Pemerintah provinsi mungkin merasa tegas dan yakin bahwa masalah ini sudah diselesaikan dengan mematok batas dan menyatakan diri sukses.
“Perlu dicermati bahwa masalah perbatasan ini masih terus menghangat pada level di bawah bahkan akar rumput,” tegas Leo Lelo.
Ia mengungkapkan, pemberitaan media massa sangat jelas menunjukkan, langkah yang telah diambil pemerintah provinsi dalam penyelesaian tapal batas antardaerah belum masih menyisahkan persoalan. Misalkan, adanya penolakan dari panitia khusus (Pansus) DPRD Manggarai Timur terkait pergeseran batas yang telah dilakukan. Juga adanya penolakan dari masyarakat Desa Wetana, Sumba Barat.
“Kami minta pemerintah untuk lebih berhati- hati dalam mengambil kebijakan terkait dengan urusan perbatasan agar tidak berpotensi menimbulkan konflik baru dan sangketa berlanjut tanpa usai,” tandas Leo Lelo mengingatkan.

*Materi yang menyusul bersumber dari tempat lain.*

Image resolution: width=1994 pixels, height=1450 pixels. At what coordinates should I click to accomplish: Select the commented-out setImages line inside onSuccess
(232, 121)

Anggota DPRD NTT dari Fraksi PKB, Jhon Rumat menyampaikan, memang untuk menyelesaikan masalah perbatasan antara Manggarai Timur dan Ngada, gubernur sudah mempertemukan kedua belah pihak. Selain itu, bupati dua daerah bertetangga itu pun sudah menandatangi kesepakatan penyelesaian perbatasan. Namun kesepakatan yang diambil waktu itu dinilai tidak tepat karena mengabaikan sejarah dan sosial budaya masyarakat di perbatasan dimaksud.
“Kita harus kepada sejarah terbentuknya Kabupaten Manggarai dan kini Manggarai Timur yang berbatasan dengan Ngada,” tandas Jhon.
Ia menyatakan, pilar-pilar batas menjadi bukti sejarah yang ditanam beberapa dekade lalu tidak boleh digeser. Masyarakat jangan dibenturkan hanya karena memenuhi keinginan pemerintah menyelesaikan masalah perbatasan secara cepat dengan mengabaikan aspek prinsip dan sejarah.
Terkait kesepakatan yang diambil dengan menggeser titik batas, Jhon menegaskan, perlu dibahas ulang. Gubernur harus memediasi kembali masyarakat pemilik tanah di wilayah perbatasan, baik masyarakat Manggarai Timur maupun Ngada.
“Jangan mempertentangkan soal status kependudukan masyarakat di perbatasan, tapi yang dipertentangkan adalah hak ulayat masyarakat Manggarai Timur dan Ngada,” papar Jhon.